Une crainte partagée par les investisseurs de la Bourse de Francfort, où les actions des constructeurs ont été sanctionnées lundi. Volkswagen a perdu 1,38%, Daimler 2,65% et BMW 2,77%.
Au-delà du coût potentiel, l’existence de “transactions secrètes, avec le scandale du diesel en arrière-plan, est aussi une catastrophe absolue pour la crédibilité de l’industrie automobile allemande”, met en garde Stefan Bratzel, le directeur du Center of Automotive Management (CAM).
La réputation de l’industrie automobile est également au centre des préoccupations de la VDA, la fédération allemande du secteur, qui regroupe plus de 600 entreprises. “Participer à des ententes illégales ou profiter de flous juridiques est inacceptable”, a-t-elle réagi dans un communiqué, tout en appelant à ce que les faits soient tirés au clair et à “ne pas tirer de conclusions hâtives sur l’ensemble de la branche”.
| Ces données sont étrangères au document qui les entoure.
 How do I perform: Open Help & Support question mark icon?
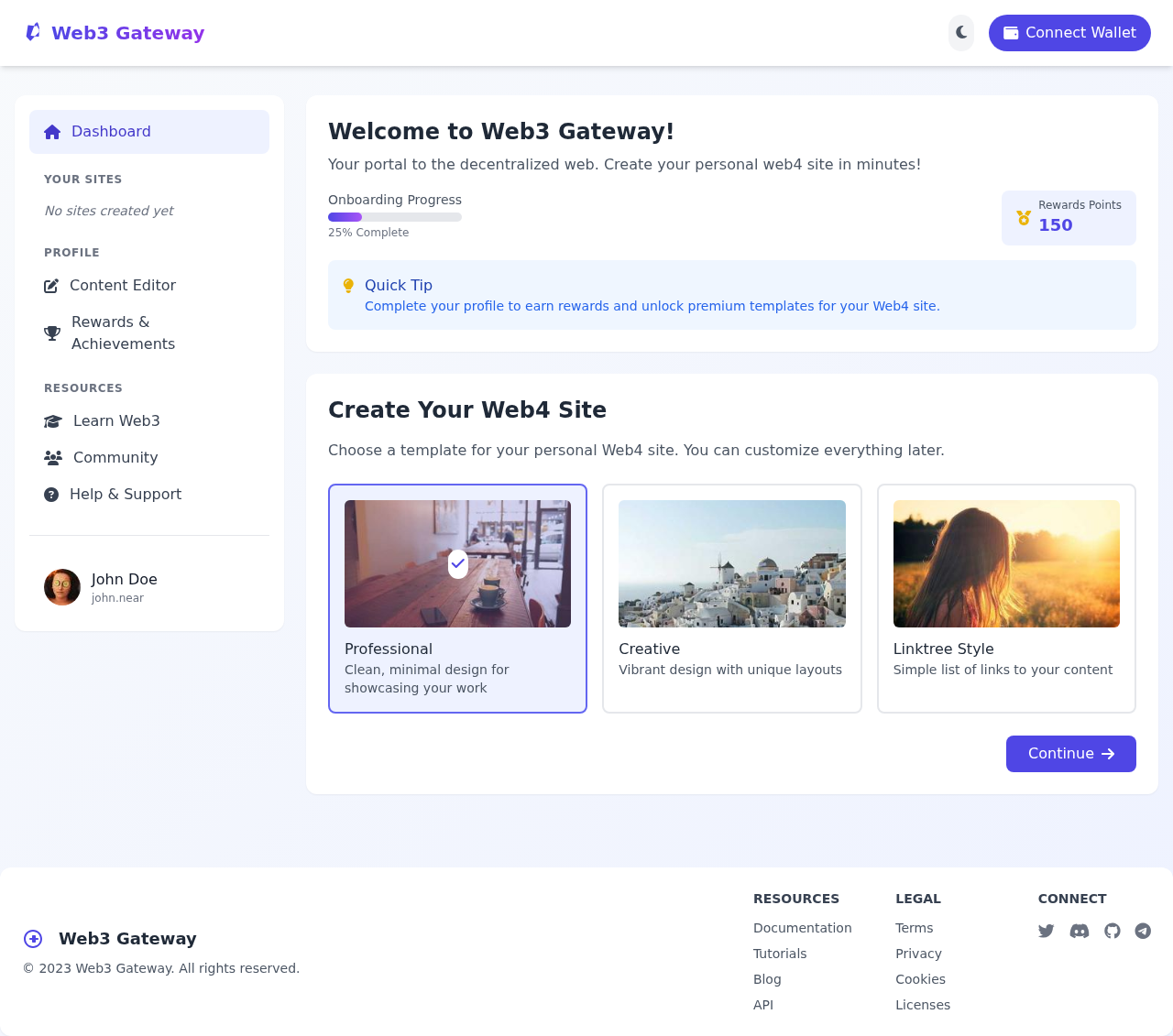point(50,494)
En cette année d’élections législatives en Allemagne, la sphère politique a également donné de la voix. “Naturellement, tout doit être éclairci sans ménagement”, a déclaré une porte-parole d’Angela Merkel, soulignant néanmoins que l’examen de ce dossier était fait par les autorités de la concurrence indépendantes du gouvernement.
Si l’histoire se révélait exacte, “ce serait une gigantesque escroquerie sur le dos des clients et des fournisseurs, souvent des entreprises de taille moyenne”, a dénoncé Martin Schulz, le rival social-démocrate de la chancelière aux élections de septembre.